• TASK PROMPT
Pick out every line in the items below that contains the word "Identify", and copy each of those lines.

• STORED DATA
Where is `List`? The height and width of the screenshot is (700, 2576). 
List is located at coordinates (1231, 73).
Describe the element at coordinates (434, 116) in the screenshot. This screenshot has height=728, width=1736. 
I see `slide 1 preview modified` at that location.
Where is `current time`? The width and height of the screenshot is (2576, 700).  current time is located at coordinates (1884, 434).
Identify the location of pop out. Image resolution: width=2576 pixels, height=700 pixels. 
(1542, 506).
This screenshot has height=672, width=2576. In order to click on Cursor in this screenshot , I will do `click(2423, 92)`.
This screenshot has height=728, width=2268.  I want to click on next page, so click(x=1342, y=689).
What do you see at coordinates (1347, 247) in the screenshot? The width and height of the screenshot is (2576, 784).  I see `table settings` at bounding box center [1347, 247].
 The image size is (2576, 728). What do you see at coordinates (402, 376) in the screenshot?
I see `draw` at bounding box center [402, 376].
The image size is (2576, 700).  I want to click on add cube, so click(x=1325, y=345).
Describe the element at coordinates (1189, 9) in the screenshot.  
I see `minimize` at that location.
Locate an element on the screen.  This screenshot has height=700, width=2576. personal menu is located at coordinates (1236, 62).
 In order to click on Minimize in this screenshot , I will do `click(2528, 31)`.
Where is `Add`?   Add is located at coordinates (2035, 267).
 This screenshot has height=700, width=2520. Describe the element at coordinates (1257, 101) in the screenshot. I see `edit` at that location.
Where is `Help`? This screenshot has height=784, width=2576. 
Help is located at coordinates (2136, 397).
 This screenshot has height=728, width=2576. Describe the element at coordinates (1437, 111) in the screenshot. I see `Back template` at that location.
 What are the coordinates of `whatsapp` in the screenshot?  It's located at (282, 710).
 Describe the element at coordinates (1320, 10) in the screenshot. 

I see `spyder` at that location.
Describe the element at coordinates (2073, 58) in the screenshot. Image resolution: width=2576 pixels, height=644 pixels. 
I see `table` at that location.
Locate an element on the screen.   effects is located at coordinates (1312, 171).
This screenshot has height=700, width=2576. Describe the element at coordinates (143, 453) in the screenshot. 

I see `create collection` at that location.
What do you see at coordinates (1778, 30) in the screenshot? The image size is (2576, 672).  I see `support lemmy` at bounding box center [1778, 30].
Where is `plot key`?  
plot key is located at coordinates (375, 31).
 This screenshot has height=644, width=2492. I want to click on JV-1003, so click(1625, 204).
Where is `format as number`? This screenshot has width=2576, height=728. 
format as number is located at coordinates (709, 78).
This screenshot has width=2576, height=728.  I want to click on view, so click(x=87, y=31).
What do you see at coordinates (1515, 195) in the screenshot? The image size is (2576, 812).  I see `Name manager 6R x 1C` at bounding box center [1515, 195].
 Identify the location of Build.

• EXERCISE RESULT
Identify the location of pop out. Image resolution: width=2576 pixels, height=700 pixels. 
 Identify the location of Build.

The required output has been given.